WORK TO DO:
Copy the records below word for word, starting with the line that contains "beside Traditional Media?" and going on through the line that contains "[x=33, y=304]".

## Begin

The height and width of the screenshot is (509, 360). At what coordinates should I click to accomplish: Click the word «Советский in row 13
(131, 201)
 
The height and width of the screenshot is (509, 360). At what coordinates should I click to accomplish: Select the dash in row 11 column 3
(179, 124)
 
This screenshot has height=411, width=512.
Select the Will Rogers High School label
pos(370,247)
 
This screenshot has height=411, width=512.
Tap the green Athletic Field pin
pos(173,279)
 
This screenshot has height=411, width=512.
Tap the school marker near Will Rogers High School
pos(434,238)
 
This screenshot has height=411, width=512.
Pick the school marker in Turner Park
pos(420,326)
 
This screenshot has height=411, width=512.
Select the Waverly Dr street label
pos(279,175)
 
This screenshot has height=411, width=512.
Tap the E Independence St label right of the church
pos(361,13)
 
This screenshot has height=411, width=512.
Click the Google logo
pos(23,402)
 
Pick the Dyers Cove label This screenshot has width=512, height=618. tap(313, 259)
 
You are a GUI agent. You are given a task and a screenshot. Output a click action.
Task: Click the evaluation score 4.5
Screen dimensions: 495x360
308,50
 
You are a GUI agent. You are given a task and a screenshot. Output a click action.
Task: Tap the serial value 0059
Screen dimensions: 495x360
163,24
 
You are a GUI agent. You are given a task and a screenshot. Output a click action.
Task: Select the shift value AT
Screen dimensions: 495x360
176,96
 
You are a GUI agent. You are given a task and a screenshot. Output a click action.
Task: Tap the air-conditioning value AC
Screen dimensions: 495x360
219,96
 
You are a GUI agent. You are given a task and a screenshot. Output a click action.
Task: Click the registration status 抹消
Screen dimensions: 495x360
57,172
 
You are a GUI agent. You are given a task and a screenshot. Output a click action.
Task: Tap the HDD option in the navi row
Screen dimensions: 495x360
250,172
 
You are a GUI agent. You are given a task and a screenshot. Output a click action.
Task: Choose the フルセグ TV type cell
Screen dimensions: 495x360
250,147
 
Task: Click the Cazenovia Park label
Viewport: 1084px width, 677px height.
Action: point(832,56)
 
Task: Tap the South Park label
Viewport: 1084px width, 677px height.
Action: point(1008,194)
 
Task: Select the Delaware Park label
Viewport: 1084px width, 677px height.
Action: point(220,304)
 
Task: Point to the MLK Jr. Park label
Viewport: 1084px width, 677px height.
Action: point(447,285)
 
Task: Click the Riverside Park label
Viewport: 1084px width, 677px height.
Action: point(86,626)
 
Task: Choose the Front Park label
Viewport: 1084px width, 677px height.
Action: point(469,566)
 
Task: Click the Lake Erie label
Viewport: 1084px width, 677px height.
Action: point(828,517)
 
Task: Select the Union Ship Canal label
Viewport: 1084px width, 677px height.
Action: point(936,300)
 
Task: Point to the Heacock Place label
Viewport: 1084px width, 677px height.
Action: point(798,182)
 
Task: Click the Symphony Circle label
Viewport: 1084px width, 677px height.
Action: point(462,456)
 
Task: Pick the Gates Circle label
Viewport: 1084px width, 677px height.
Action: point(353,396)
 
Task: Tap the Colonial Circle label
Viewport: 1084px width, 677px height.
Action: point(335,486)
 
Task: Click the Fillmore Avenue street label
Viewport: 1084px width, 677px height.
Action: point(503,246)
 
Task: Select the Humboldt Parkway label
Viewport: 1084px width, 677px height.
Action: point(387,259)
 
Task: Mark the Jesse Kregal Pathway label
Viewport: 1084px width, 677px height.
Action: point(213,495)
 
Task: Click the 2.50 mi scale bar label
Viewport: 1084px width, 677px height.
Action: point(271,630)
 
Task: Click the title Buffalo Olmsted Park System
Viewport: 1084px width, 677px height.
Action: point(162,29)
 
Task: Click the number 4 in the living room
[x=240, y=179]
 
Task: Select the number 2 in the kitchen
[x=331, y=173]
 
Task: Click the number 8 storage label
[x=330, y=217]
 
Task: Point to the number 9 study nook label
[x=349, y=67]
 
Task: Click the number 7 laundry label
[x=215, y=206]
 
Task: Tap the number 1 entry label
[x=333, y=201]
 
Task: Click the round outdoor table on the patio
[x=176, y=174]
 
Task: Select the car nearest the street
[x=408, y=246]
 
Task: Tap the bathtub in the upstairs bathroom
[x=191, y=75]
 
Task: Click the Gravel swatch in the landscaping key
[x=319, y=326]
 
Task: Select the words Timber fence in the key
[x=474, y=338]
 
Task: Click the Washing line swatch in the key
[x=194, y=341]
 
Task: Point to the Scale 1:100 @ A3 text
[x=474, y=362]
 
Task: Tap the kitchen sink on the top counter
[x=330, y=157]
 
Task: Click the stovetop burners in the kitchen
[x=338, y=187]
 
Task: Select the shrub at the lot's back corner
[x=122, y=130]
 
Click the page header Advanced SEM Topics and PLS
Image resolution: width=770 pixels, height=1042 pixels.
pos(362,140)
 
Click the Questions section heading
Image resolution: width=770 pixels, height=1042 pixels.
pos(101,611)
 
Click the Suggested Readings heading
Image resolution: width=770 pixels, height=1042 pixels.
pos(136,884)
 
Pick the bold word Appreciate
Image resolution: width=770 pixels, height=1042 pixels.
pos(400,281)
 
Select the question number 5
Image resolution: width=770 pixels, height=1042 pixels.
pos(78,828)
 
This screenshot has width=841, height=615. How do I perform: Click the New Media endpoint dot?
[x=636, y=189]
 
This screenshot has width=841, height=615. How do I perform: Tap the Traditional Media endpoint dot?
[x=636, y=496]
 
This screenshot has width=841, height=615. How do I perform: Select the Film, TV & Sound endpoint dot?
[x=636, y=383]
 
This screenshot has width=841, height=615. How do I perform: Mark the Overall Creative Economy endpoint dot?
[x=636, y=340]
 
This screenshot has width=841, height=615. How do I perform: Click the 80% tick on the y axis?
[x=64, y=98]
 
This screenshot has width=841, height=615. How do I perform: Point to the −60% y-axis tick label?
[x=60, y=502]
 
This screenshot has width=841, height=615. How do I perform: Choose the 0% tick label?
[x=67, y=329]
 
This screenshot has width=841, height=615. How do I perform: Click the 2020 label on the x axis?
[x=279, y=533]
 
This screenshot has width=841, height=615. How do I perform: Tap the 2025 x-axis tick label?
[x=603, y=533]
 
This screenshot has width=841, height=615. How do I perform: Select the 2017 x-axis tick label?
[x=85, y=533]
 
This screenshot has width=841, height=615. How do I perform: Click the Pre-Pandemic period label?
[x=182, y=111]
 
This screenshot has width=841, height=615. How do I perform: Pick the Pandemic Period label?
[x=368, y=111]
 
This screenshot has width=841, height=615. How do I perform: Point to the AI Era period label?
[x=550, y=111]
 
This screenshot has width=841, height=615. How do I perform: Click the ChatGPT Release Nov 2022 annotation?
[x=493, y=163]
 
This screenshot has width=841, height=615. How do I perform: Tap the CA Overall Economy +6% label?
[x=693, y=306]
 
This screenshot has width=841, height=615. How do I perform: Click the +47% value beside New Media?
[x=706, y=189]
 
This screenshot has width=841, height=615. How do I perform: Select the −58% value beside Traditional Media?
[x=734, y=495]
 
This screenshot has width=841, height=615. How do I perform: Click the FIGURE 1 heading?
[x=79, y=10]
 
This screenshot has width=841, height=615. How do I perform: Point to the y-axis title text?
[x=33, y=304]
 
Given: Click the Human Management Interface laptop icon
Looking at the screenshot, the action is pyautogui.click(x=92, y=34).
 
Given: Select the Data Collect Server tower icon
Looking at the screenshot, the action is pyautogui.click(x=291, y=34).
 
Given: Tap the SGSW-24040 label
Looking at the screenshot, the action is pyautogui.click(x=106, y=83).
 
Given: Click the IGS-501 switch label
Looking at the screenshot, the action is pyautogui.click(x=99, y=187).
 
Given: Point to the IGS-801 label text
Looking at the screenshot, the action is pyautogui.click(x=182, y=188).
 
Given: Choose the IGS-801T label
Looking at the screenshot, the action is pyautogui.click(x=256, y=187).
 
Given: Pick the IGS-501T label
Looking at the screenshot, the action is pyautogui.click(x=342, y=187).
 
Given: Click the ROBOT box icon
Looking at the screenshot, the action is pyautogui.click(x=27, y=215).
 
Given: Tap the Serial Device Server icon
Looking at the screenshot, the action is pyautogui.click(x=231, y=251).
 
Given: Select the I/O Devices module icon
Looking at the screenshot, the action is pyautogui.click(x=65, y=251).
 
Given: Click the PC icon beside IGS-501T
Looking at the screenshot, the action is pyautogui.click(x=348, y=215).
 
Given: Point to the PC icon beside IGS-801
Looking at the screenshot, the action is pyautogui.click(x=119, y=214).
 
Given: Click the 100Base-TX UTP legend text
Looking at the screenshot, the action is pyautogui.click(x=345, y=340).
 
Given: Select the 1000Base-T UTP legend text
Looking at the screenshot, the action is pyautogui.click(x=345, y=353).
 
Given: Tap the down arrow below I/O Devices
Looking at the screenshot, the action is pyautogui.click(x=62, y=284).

## End

TASK SOLUTION:
This screenshot has width=841, height=615. How do I perform: Select the −58% value beside Traditional Media?
[x=734, y=495]
 
This screenshot has width=841, height=615. How do I perform: Click the FIGURE 1 heading?
[x=79, y=10]
 
This screenshot has width=841, height=615. How do I perform: Point to the y-axis title text?
[x=33, y=304]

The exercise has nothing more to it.